Evan Rankin (Student-at-law)






Larry Ritchie

- For the Respondents


Geoffrey Grove



Alexis Beale






The following reasons have been prepared for publication in the Ontario Securities Commission Bulletin, based on the reasons delivered orally in the hearing as edited and approved by the panel, to provide a public record.


Mr. Rotstein has admitted that he and his company Equilibrium Partners Inc. contravened subsections 25(1) and 25(3) of the Securities Act, RSO 1990, c S.5, by engaging in the business of trading in securities, and advising with respect to securities, without being registered.


While the parties have reached an agreement as to the sanctions that ought to be imposed, our obligation is to consider whether to approve the agreement, which is the product of negotiation between Staff and the Respondents.


We must still be satisfied that the agreed-upon sanctions are appropriate in the circumstances, and that it would be in the public interest to approve the settlement and issue the order contemplated by the agreement. For the reasons that follow, we find that it is in the public interest to approve the settlement and to issue the requested order.


The Commission respects the negotiation process and accords significant deference to the resolution reached by the parties. This panel had the opportunity to meet with counsel for Staff and for the Respondents in a confidential conference. We reviewed the settlement agreement and we considered submissions from counsel. We wish to highlight the following.

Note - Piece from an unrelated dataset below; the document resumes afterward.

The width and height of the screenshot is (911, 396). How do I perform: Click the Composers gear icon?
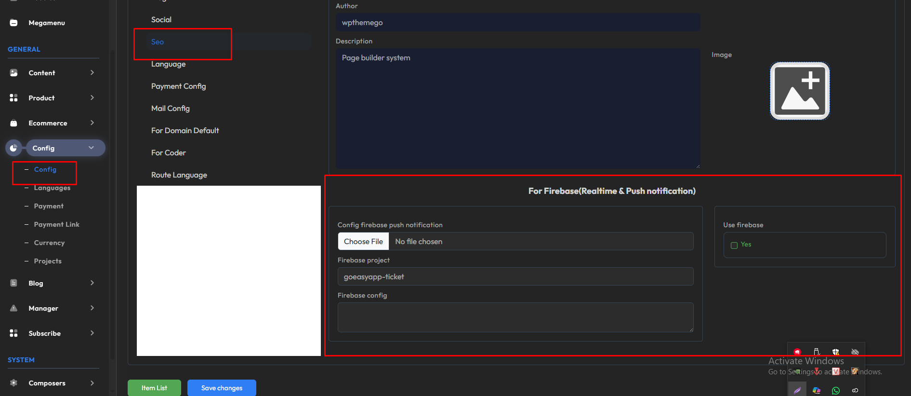pos(13,383)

Mr. Rotstein had been registered under the Securities Act for more than 15 years, until 2014. This is his third regulatory settlement in five years. In 2012, he settled with the Investment Industry Regulatory Organization of Canada (IIROC), admitting that he had, for over a decade, signed client names on account and investment documents, and had passed the signatures off as those of the clients. In 2014, he again settled with IIROC, admitting that he had entered a trade for a client without the client’s knowledge or authorization.

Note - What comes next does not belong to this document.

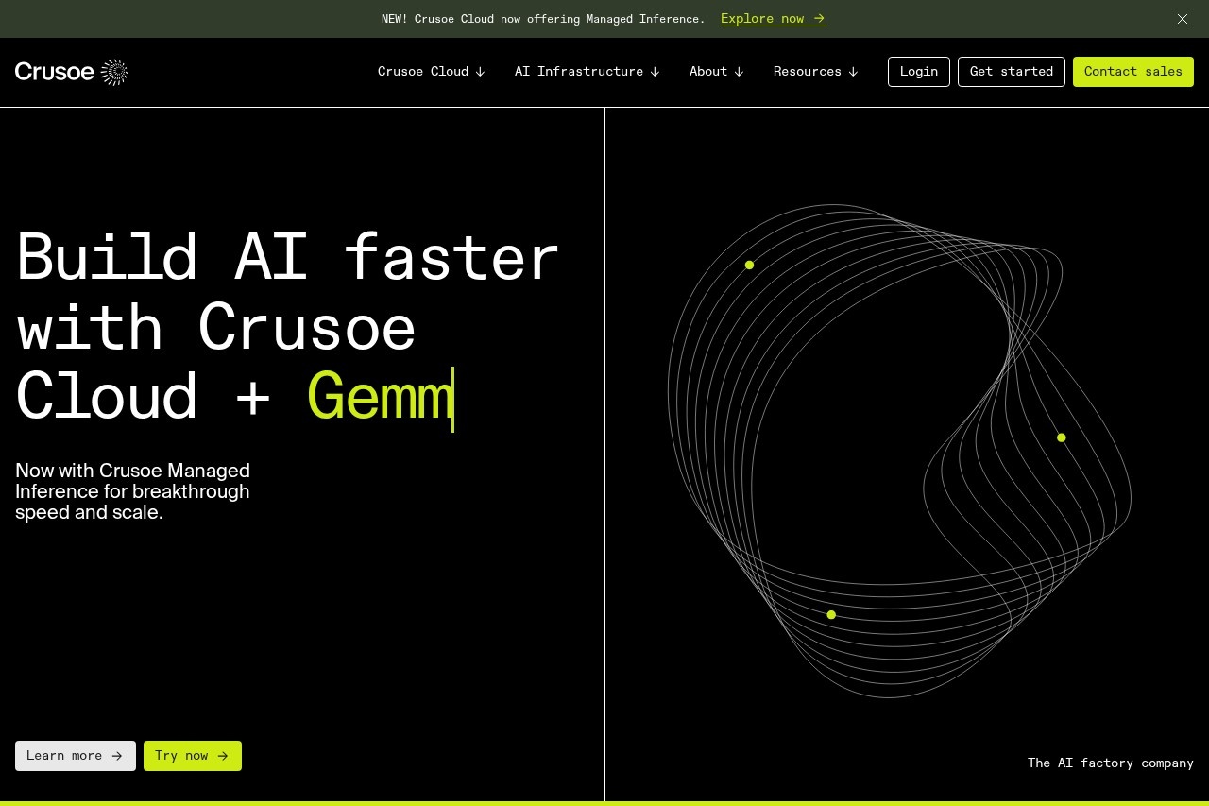
Task: Follow the Explore now link
Action: (773, 19)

That brings us to the misconduct in this matter, which was serious. It brought the advising and trading that he and Equilibrium Partners Inc. conducted outside the protections of Ontario securities law. In addition, and like his past misconduct with respect to client signatures, Mr. Rotstein’s conduct was dishonest, in that he impersonated some clients when dealing with registrants. Underlying this misconduct was Mr. Rotstein’s mistaken assumption that he was doing his clients a favour. He wasn’t. They will be inconvenienced, and they were placed at greater risk.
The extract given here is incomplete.